Your goal
Present as a numbered list the records from the line containing "The height and width of the screenshot is (348, 696)." through the line containing "click(647, 56)", both included, and omit any blank lines.

Supplied data
****************************************

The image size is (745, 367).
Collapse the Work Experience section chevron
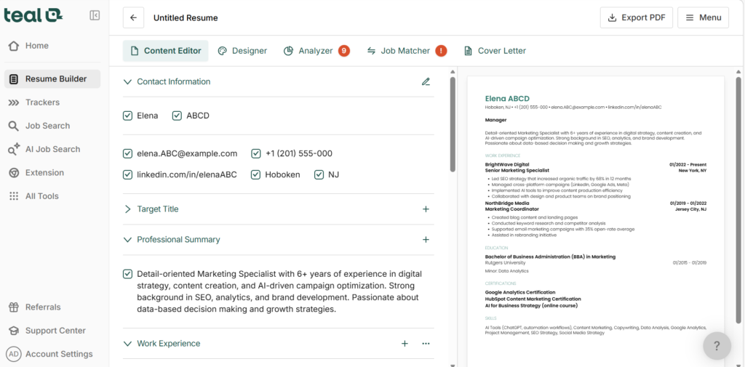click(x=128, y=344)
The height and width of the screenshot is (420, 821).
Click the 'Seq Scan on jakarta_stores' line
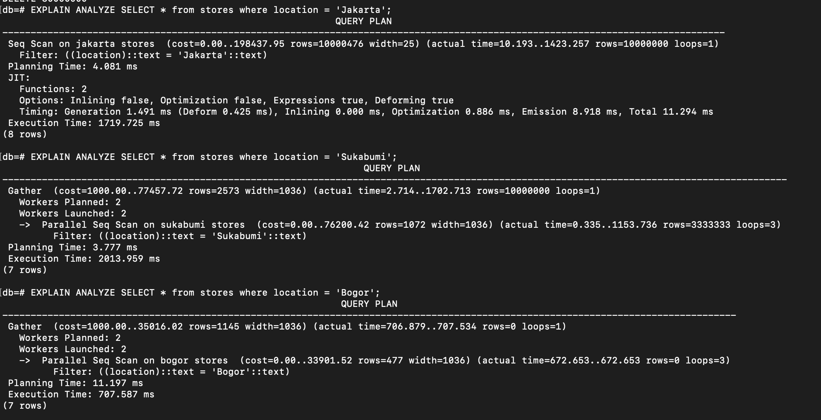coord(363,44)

****************************************

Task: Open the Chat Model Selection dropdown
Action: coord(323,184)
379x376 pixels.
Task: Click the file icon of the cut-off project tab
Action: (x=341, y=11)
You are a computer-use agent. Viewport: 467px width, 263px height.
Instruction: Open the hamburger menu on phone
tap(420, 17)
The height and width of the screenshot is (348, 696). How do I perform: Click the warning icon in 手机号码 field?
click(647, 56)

****************************************

The solution
1. The height and width of the screenshot is (348, 696). How do I perform: Click the warning icon in 手机号码 field?
2. click(647, 56)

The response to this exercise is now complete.